Date of Award

5-2012

Document Type

Dissertation

Degree Name

Doctor of Philosophy (PhD)

Legacy Department

Economics

Committee Chair/Advisor

Mroz, Thomas A

Committee Member

Maloney , Michael T

Committee Member

Thomas , Charles J

Committee Member

Wilson , Paul W

Abstract

This dissertation encompasses two papers. The first paper examines the impact of measurement errors in potential experience and reported education on Black-White wage differentials. I show that measurement error is not mean zero, is distributed differently for Black and White males and, for experience, is correlated with the value of the variable measured with error. Possible conditional distributions of the true values of education and experience, given reported values, are estimated using auxiliary data. This paper introduces a Maximum Likelihood method to deal with these errors, and evaluates this method as well as other methods currently used in the gender wage differential literature. The use of the Maximum Likelihood estimation method along with traditional Multi-Sample Two-Stage Least Squares reveals that a significant portion of the estimated Black-White wage differential in a classic Mincer-style regression is due to measurement error in reported educational attainment and (especially) potential experience.

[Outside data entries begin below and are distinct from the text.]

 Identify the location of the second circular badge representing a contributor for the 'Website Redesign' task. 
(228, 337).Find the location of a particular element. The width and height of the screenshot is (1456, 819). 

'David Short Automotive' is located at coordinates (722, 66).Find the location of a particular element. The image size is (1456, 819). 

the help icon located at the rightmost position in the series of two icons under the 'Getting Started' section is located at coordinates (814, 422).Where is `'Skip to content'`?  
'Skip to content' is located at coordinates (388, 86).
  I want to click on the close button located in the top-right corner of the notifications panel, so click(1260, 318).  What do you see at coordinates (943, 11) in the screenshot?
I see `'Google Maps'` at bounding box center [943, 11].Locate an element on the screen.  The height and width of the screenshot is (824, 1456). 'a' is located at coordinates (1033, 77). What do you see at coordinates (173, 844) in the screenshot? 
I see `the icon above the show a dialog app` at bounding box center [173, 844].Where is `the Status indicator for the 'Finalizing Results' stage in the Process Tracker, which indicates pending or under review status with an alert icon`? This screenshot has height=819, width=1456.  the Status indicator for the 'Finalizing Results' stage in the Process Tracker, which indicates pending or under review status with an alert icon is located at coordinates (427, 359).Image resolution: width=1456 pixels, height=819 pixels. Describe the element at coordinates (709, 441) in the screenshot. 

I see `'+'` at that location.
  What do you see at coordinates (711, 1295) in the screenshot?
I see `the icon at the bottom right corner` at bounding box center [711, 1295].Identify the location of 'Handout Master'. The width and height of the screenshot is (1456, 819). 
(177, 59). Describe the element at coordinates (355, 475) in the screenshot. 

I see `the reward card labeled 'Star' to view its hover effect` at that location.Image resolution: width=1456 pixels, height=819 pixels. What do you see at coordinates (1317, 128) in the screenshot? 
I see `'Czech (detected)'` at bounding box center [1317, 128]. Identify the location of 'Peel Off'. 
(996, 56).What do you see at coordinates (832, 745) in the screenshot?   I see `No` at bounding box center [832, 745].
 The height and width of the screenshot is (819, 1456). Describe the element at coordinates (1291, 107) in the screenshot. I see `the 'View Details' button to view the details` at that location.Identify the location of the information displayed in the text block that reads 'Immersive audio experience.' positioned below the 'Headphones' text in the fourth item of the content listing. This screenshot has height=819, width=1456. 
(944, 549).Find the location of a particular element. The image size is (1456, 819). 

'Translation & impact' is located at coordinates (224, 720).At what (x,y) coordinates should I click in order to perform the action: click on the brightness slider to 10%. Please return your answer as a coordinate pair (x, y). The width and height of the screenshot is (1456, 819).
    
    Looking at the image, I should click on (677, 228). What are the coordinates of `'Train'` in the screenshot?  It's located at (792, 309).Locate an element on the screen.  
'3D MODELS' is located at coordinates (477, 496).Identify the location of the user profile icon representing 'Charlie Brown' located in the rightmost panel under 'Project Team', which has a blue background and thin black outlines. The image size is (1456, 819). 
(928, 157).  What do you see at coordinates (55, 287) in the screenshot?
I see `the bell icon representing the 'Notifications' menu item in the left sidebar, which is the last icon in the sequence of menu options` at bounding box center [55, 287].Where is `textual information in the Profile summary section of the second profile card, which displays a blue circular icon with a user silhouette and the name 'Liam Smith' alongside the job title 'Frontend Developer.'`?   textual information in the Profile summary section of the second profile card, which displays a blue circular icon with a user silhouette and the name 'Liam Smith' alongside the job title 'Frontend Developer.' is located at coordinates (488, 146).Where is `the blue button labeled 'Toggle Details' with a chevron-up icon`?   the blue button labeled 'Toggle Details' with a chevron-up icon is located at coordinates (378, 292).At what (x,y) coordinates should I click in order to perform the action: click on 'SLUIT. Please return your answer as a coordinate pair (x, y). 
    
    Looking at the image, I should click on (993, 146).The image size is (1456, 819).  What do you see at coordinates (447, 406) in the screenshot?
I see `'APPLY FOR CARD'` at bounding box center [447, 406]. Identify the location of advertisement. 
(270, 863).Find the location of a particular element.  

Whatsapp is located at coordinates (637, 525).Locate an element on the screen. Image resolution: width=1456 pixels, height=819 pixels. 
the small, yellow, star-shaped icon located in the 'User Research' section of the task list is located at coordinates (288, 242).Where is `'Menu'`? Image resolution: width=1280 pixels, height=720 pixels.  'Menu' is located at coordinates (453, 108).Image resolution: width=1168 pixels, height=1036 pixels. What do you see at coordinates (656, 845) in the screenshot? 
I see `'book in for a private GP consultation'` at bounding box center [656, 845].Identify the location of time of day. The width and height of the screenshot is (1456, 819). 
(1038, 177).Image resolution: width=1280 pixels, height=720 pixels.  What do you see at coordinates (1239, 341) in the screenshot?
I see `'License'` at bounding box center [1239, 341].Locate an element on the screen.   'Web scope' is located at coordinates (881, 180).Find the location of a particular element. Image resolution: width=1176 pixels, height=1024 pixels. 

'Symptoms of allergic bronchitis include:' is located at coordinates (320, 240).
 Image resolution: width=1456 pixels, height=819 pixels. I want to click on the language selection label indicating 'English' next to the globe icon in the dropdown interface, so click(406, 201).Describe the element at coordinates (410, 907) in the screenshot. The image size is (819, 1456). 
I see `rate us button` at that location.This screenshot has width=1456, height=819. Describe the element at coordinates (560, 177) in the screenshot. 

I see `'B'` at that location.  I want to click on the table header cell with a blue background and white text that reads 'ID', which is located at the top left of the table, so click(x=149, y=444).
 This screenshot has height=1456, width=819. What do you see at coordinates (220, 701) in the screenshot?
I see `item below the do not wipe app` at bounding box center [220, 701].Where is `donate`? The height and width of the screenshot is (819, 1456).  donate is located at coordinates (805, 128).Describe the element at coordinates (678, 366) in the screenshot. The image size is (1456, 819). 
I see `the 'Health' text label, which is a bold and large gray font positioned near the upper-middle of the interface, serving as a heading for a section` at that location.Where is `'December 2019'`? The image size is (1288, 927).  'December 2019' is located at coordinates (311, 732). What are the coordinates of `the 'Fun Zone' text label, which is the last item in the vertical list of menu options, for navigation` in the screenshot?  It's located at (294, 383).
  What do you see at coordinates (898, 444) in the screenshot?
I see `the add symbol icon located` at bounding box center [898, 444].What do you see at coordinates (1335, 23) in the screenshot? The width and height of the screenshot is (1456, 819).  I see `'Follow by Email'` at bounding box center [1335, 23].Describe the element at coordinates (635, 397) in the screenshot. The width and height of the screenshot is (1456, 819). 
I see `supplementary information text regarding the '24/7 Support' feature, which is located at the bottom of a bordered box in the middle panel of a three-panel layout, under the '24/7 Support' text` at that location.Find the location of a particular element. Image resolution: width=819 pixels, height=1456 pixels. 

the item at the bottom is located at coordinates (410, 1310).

Use of predicted or probabilistic measures in lieu of reported education and potential experience reduce the estimated racial wage gap in the 2000 Census from 34 percent to less than 20 percent.
In the second paper, I examine how the introduction of competition from Southwest Airlines affects airfares in a variety of market structures. While the consensus of the airline literature is that entry by Southwest results in substantially reduced fares on the entered and nearby routes (known as the Southwest Effect), little attention has been paid to the differing effects across routes. This paper fills this hole in the literature in two ways. First, I use difference-in-difference estimates to determine the causal effect of Southwest entry on fares using a natural experiment (the repeal of the Wright Amendment) that allowed for competition from Southwest on routes where such competition was previously illegal. I show that, consistent with the literature, the average effect on fares of competition from Southwest is substantial. However, the per-route effect varies substantially, from a fall in fares of roughly 40\% to a slight increase in fares. A fixed-effects regression centered around the repeal uncovers some of the factors behind this difference. Specifically, the presence of existing low-cost carriers and the presence of the ticketing airline in the origin and destination airports are the most important factors behind the ``Southwest Effect,'' while the route Herfindahl and ticketing airline's share of passengers on the route matter little. These results illustrate the hazards of using a small-scale case-study approach to estimating the fare effects of entry by Southwest, as well as a need for a deeper understanding behind the mechanics of the Southwest Effect.